El té le recordaba el infierno de sus primeras semanas de abstinencia. El Padre se pasaba por su apartamento varias veces por semana y dedicaba generosamente su precioso tiempo a prepararle un té especial, hecho de hojas importadas de no sé qué sitio exótico de Sudamérica. Decía que tenía poderes mágicos. A Kathleen le parecía que le hacía alucinar y le provocaba dolorosos fogonazos de luz brillante tras los ojos. Después, le revolvía violentamente el estómago. Pero el Padre siempre estaba allí, a su lado, y le decía con mucha paciencia que Dios tenía planes distintos para ella; o, más concretamente, se lo decía a su nuca mientras ella vomitaba en la taza del váter.

Kathleen sonrió cuando el Padre le dio una taza como si le apeteciera muchísimo el té. Le debía muchas cosas a aquel hombre, y él pedía tan poco a cambio… Aparentar que le gustaba su té era un sacrificio muy pequeño.

Estaban todos sentados delante de la chimenea, en los suaves sillones de cuero que al Padre le había regalado un rico benefactor. Todos bebían su infusión, y Kathleen se llevó la taza a los labios y se obligó a imitarles. La conversación languidecía. Todavía estaban un poco aturdidos por la vigorosa actuación del reverendo, pero nadie dudada de la necesidad de que Martin recibiera un escarmiento. ¿Cómo se atrevía a quedarse dormido?

Notó que el padre los observaba a los tres, sus embajadores en el mundo exterior, como él los llamaba. Cada uno de ellos desempeñaba un papel importante; una tarea, asignada por el reverendo, que sólo él o ella podía llevar a cabo. A cambio, el Padre les permitía participar en aquellas reuniones privadas y les concedía el disfrute, sumamente raro, de su tiempo y su confianza. Tenía tantas obligaciones… Había tanta gente que lo necesitaba para sanar sus heridas y salvar su alma… Entre los mítines de fin de semana y los sermones diarios, el pobre hombre apenas tenía tiempo para sí mismo. Soportaba tanta presión… Se esperaba tanto de él…

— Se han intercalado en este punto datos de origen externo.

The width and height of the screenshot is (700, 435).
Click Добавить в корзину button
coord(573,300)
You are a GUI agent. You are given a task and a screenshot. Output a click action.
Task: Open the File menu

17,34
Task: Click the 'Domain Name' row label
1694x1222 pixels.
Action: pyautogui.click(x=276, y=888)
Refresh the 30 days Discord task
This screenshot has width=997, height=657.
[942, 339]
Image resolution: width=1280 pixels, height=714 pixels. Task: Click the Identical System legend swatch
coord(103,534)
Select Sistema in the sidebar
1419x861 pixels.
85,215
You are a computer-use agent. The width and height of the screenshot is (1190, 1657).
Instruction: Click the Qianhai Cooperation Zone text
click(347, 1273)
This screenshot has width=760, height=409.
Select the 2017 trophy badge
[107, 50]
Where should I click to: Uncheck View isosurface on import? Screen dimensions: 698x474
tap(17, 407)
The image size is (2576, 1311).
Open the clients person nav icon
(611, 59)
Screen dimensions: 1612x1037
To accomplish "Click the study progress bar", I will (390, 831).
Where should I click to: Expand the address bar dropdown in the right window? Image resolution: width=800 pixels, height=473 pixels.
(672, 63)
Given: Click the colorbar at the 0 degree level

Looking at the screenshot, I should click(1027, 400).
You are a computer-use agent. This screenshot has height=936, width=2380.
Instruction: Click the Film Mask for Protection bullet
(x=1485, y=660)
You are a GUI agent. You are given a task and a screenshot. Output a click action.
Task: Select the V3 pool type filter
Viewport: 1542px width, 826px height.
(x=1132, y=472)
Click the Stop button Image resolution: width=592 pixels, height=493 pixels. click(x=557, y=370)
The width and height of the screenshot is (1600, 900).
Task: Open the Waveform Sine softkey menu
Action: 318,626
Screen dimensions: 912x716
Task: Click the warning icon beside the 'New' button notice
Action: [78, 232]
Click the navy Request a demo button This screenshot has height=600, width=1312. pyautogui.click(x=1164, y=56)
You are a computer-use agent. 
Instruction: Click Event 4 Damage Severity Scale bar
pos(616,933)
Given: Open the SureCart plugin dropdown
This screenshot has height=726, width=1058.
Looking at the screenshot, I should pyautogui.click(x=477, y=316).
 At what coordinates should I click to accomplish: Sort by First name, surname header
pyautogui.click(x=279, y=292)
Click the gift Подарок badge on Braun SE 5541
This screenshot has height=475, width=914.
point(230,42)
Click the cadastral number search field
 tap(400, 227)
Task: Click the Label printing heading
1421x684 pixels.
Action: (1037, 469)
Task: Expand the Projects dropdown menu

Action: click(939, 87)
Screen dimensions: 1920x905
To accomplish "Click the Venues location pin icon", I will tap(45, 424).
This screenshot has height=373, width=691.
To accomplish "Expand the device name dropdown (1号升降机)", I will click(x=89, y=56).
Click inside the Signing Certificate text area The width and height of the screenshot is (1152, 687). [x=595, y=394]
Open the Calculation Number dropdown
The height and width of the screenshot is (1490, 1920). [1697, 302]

– Estáis todos muy callados esta noche -el reverendo, sentado en la enorme butaca colocada junto al fuego, les sonrió-. ¿Os ha impresionado la lección de esta noche?

Se miraron rápidamente entre ellos. Kathleen volvió a beber de su té; de pronto prefería el té a hablar y meter la pata. Miró por encima del borde de la taza. Poco antes, durante el sermón, Emily había estado a punto de desmayarse. Kathleen la había sentido apoyarse en ella mientras la boa constrictor estrangulaba a Martin, cuya cara iba convirtiéndose en un globo de color púrpura. Pero sabía que Emily jamás admitiría tal cosa.

Y Stephen, con su… Se detuvo, intentando cumplir la promesa de no pensar en Stephen de aquel modo. A fin de cuentas, era bastante listo y tenía otras cualidades que nada tenían que ver con su… Bueno, con sus preferencias sexuales. Pero Kathleen sabía que seguramente estaba tan conmocionado y estupefacto que se había quedado sin habla. Quizá por eso el Padre la miraba fijamente, como si le hubiera dirigido la pregunta sólo a ella. Sus ojos, sin embargo, tenían una expresión amistosa que la hacía sentirse de nuevo como si al Padre sólo le importara lo que ella pensaba.